There were slides on this during the launch, but I don't think anyone in the press has posted this. CAL is just an abstraction, so in theory you could run it on any driver base. In fact, AMD mentioned plans to support stream programming on multi-core CPUs through this mechanism (as well as others).


Am I reading this correctly by believing that AMD is providing developers to work specifically on Brook's CTM backend?


We are getting some time from AMD/ATI engineers on this. I don't know if anyone is assigned to only do this, but we are getting patch sets and some of the engineers now have direct access to the tree on Sourceforge.


I've heard something interesting in this regard, but I'll need some more time to see what the deal is with that before I say anything else.

I'm curious what you hear back. In theory, you could implement a bunch of a driver atop CTM, but for graphics stuff, you will want access to all the fixed function units and graphics specific hardware (blend units, texture filtering, etc).

RacingPHT
16-May-2007, 15:37
Is there going to be something like shared memory? I've seen a slide said R600 supports inter-thread communication.

mhouston
17-May-2007, 05:41
There is a read/write cache that is 8K, but not a whole lot is known about it outside AMD including how it will be exported. I'd like access through ctm. ;-)

RacingPHT
17-May-2007, 06:41
Thanks mhouston.
I'm also very interested in how your k-D Tree GPU Raytracing performs on R600. Hope there is some news.:smile:

mhouston
17-May-2007, 06:56
We haven't had enough time with it yet.
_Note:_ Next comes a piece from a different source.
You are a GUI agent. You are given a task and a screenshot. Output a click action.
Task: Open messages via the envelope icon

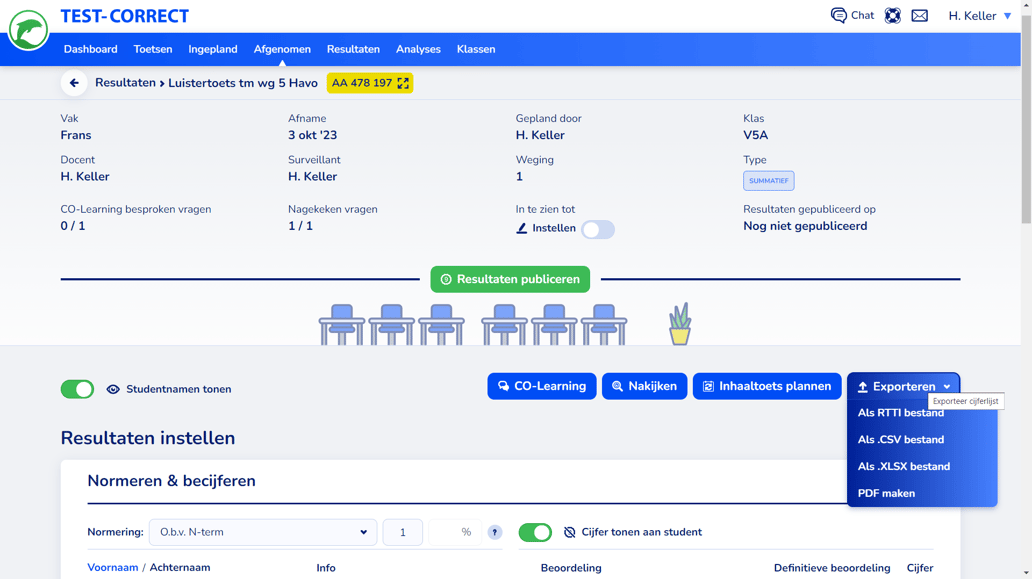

Branch granularity is slighly worse on R6XX, 64 vs 48 pixels, and we were divergent bound before, but the bandwidths and flop rates are roughly double depending on the use of the preadders on R580. The main issue at the moment is the ability of the compiler to schedule our shaders well and the general optimization level of the DX driver. Patching things up in CTM, like we did with R580 should help, but it's a new ISA to learn to get the same level of tuning.

RacingPHT
17-May-2007, 09:51
Just an idea, not test yet...

Is it possible to sort/compact the work units in a large group(say, 256-1024 elements), so that each batch in the group will not divergent? It may not be very practical on R5xx, but with shared memory, It seems to be possible.

mhouston
17-May-2007, 16:06
For this to work, you would have to finish your kernel (shader) and then take a sort pass. On both R6XX and G8X, there is not enough shared memory to do the full sort. Although sorting is fast, it is not very efficient on GPUs. However, if your rate of divergence is slow, then it might make sense to do this every so often. But for things like raytracing, you will end up blowing your caches, detroying the memory coherence, and the divergence occurs so rapidly that I don't think sorting will help.